National Disasters

Fat Bob Taylor is still the best National Anthem singer I have ever heard. And he's been gone for 17 years now.

I will tip my cap to the late Whitney Houston, whose stirring rendition at a Super Bowl is, without question, the best one-time effort on record. It beats out Marvin Gaye's version at the 1984 NBA All-Star Game, not long before he was tragically killed by his own father.

But Fat Bob was the best anthem singer, pound-for-pound, and I'm not making weight jokes here.

Taylor would show up at Tiger Stadium, but not every night. Just on the big nights, like the old Shrine Night or Polish-American Night. Or playoff games. Or whenever there was likely to be a big crowd and the Tigers invited Fat Bob to Michigan and Trumbull.

Taylor would stand in front of home plate, with stiff posture, a mike stand before him. His arms at his sides, the bearded man with the jet black hair would then boom out the National Anthem and you'd get chills.

Even as a youngster, I could appreciate Taylor's anthem singing. My adolescence couldn't muddy the fact that Taylor's anthems were stirring.

There always seemed to be a collective "Wow" after Taylor belted another one out, as the crowd whooped it up and Fat Bob turned from the mike, nodding to the denizens.

Moments later, the first pitch was thrown and there was still a buzz in the air.


On WJR radio and elsewhere, Fat Bob was aka "The Singing Plumber"


I bring up Taylor because we saw two more butcherings of the National Anthem at Comerica Park before Games 3 and 4 of the World Series last weekend.

Zooey Deschanel, star of Fox's "New Girl," and Demi Lovato sang the Anthem for Games 3 and 4, respectively. Both tried, let's leave it at that.
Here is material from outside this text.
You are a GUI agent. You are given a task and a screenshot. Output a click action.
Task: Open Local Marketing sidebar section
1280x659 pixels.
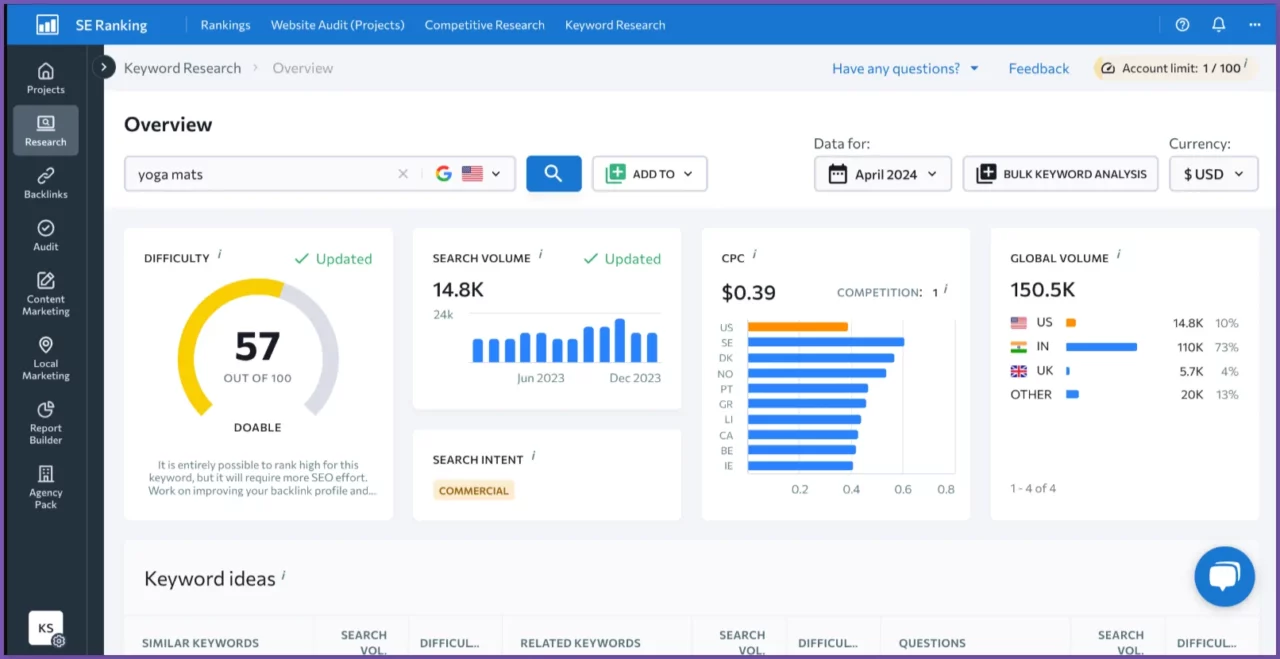[45, 358]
I'm not even talking about legendary butcherings like Roseanne Arnold's scream fest in 1990. I'm talking about so-called legitimate artists, who in an effort to put their own "spin" on the anthem, end up wrecking it, or at the very least making it unrecognizable.
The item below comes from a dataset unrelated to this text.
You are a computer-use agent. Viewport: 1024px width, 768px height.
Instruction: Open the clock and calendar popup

Which brings me back to Fat Bob Taylor, who sang the anthem the way it was meant to be sung: in a rich baritone---forceful but elegant. His anthems were perfect, simply put.

It's been said that the National Anthem is a "hard" song to sing. I'm not so sure about that. I think many artists have made it unnecessarily hard on themselves (and on our ears) by straying from proper form and using it as a sort of vocal canvas on which they paint. Sadly, too often those efforts become the Salvador Dali of singing.

A proper anthem should be sung within two minutes, really. The basic rule of thumb seems to be that the longer it goes on, the worse it probably is.

Ironically, Aretha Franklin was scheduled to sing the anthem before Game 5, which of course was never played. I have no doubt that Franklin would have done the anthem justice. She might have injected some personal style, but it probably wouldn't have been to the point of bastardization.

Fat Bob Taylor has been gone since 1995. And I haven't heard consistently good National Anthems since.